May his soul, and the souls of all the faithful departed rest in peace.
I’ve just learned that Haruo Nakajima, the stuntman and actor who originated the role of Godzilla himself, has passed away at the age of 88 of pneumonia. Now all the major players of that greatest of monster films are gone, with the sole exception of Akira Takarada.
Mr. Nakajima was a stuntman and bit player at Toho studios (he played one of the bandits in Seven Samurai) when he was picked to play the monster in Tomoyuki Tanaka’s massive gamble Godzilla. Since they pretty much had to invent the different special effects techniques as they were making the film, the suit they designed was notoriously difficult to work with. Mr. Nakajima suffered terribly for the role, enduring temperatures up to 140 degrees and often leaving a whole cup of sweat behind him. The suit weighed over 200 pounds and included numerous bits of machinery to operate the mouth and tail. Though a trained athlete and a powerful man, Mr. Nakajima fainted more than once during the shoot.
Yet he returned for twelve films, finally retiring from the role after Godzilla vs. Gigan. In the process, he helped give Godzilla the distinctive personality that made him such a memorable figure on screen. Mr. Nakajima was known as a very good humored, playful man, and that side of him sometimes came across through the mountains of coarse latex. Those who remember Godzilla clapping his hands in mockery of King Kong, or leaping with excitement after sending King Ghidorah packing will see Mr. Nakajima’s personality shining through. At the same time, he could lend remarkable dignity and poignancy to Godzilla’s movements, as seen in the underwater confrontation at the end of the first film, or his interactions with Minya in Son of Godzilla.
Few may know his face or name, but Mr. Nakajima helped create one of the great figures of cinema, and for that he will always be remembered.
Rest in peace, sir, and many thanks.
More sad news: Adam West, forever immortalized in the infamously cheesy 1960s Batman show, has passed away at the age of 88 after a brief battle with Leukemia.
Mr.
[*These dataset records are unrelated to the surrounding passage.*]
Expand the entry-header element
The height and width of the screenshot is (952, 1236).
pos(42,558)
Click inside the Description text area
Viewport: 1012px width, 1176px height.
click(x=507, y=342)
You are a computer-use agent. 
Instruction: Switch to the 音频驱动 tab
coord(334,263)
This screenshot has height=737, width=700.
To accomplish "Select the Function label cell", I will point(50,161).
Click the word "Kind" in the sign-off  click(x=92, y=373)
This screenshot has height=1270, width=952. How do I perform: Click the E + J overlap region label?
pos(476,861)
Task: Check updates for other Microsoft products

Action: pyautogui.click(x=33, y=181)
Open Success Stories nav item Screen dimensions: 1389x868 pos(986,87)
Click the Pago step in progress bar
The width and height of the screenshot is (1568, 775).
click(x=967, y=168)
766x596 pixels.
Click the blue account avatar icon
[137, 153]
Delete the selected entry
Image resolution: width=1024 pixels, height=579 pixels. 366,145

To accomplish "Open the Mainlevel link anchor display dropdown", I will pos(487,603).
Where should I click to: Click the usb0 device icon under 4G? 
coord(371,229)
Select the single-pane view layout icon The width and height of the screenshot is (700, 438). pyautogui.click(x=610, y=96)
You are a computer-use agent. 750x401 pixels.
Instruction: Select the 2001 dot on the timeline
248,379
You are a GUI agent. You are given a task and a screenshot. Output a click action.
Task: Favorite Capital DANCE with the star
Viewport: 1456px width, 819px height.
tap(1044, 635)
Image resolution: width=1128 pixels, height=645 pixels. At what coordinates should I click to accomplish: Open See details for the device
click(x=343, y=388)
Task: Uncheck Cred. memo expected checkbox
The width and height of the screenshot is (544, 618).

West was one of those actors (like Bela Lugosi) whose career was made and destroyed by a single role. He never recovered from being the Caped Crusader, especially after changing tastes caused the show itself to become infamous. At first, West descended into self-destructive depression over this fact, but later came to embrace his unique claim to fame and relished his position in the Batman legend.
Whatever you think of the show, Mr. West deserves credit for being the Batman for a whole generation. This, after all, is part of the Batman mythos as well, and even if it’s one that many fans might prefer to forget, it introduced one of the seminal characters of American comics to a whole new audience, including some of the writers and artists who did some of the best work with the character.
Happily, this very point was made in possibly Mr. West’s best post-Batman role: on Batman: The Animated Series. In the episode “The Gray Ghost Strikes,” West plays an actor made famous for playing a superhero on an old TV show, but whose career was subsequently destroyed by typecasting, and who now questions whether his life had any impact.
Adam West does some very impressive voice work as a man dealing with many of the same problems that he faced in his own life, and whose receives a truly touching vindication in discovering that he has had a positive impact, all the more so because the episode is so clearly sending that same message to Adam West himself. It’s Paul Dini and the other makers of what many regard as the very best iteration of Batman thanking the man who headed what is widely considered one of the worst for introducing them to the character they love.
By this point, I think it’s safe to say that Mr. West transcended his typecasting to become, if not a respected actor, a respected figure in the Batman fandom. Whatever you think of the 1960s show, Adam West undoubtedly inspired a generation of both fans and artists, which is something I think any actor can be proud of. May he rest in peace.